* _Given records_:
--- START ---

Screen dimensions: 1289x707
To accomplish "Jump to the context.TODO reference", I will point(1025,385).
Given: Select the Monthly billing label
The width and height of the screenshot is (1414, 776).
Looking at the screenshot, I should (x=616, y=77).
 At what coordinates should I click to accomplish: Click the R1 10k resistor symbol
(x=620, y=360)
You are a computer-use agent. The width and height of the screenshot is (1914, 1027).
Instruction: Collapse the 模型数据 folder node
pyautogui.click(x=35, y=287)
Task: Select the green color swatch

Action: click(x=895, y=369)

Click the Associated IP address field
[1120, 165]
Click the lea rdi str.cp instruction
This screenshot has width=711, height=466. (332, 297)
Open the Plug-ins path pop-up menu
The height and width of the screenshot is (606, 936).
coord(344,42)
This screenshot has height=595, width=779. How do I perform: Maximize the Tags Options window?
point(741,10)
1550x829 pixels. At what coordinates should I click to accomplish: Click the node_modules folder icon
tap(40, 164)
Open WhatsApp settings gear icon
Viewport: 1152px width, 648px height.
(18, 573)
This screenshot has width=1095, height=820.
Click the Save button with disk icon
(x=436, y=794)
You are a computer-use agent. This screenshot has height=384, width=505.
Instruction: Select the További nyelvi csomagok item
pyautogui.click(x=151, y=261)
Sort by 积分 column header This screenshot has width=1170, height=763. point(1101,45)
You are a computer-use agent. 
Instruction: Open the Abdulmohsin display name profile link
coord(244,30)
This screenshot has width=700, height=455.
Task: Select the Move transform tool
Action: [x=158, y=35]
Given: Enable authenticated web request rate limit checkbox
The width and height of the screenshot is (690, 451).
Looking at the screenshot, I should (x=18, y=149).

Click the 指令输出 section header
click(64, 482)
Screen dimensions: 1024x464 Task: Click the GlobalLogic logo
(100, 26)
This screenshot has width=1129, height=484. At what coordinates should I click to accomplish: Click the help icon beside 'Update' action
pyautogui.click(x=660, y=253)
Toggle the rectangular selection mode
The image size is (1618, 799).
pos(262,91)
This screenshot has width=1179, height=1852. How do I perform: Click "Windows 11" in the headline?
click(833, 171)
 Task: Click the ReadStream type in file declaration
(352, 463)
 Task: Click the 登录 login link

--- END ---

* _Work item_: Each record above should be transcribed exactly.

* _Answer section_:
Screen dimensions: 1289x707
To accomplish "Jump to the context.TODO reference", I will point(1025,385).
Given: Select the Monthly billing label
The width and height of the screenshot is (1414, 776).
Looking at the screenshot, I should (x=616, y=77).
 At what coordinates should I click to accomplish: Click the R1 10k resistor symbol
(x=620, y=360)
You are a computer-use agent. The width and height of the screenshot is (1914, 1027).
Instruction: Collapse the 模型数据 folder node
pyautogui.click(x=35, y=287)
Task: Select the green color swatch

Action: click(x=895, y=369)

Click the Associated IP address field
[1120, 165]
Click the lea rdi str.cp instruction
This screenshot has width=711, height=466. (332, 297)
Open the Plug-ins path pop-up menu
The height and width of the screenshot is (606, 936).
coord(344,42)
This screenshot has height=595, width=779. How do I perform: Maximize the Tags Options window?
point(741,10)
1550x829 pixels. At what coordinates should I click to accomplish: Click the node_modules folder icon
tap(40, 164)
Open WhatsApp settings gear icon
Viewport: 1152px width, 648px height.
(18, 573)
This screenshot has width=1095, height=820.
Click the Save button with disk icon
(x=436, y=794)
You are a computer-use agent. This screenshot has height=384, width=505.
Instruction: Select the További nyelvi csomagok item
pyautogui.click(x=151, y=261)
Sort by 积分 column header This screenshot has width=1170, height=763. point(1101,45)
You are a computer-use agent. 
Instruction: Open the Abdulmohsin display name profile link
coord(244,30)
This screenshot has width=700, height=455.
Task: Select the Move transform tool
Action: [x=158, y=35]
Given: Enable authenticated web request rate limit checkbox
The width and height of the screenshot is (690, 451).
Looking at the screenshot, I should (x=18, y=149).

Click the 指令输出 section header
click(64, 482)
Screen dimensions: 1024x464 Task: Click the GlobalLogic logo
(100, 26)
This screenshot has width=1129, height=484. At what coordinates should I click to accomplish: Click the help icon beside 'Update' action
pyautogui.click(x=660, y=253)
Toggle the rectangular selection mode
The image size is (1618, 799).
pos(262,91)
This screenshot has width=1179, height=1852. How do I perform: Click "Windows 11" in the headline?
click(833, 171)
 Task: Click the ReadStream type in file declaration
(352, 463)
 Task: Click the 登录 login link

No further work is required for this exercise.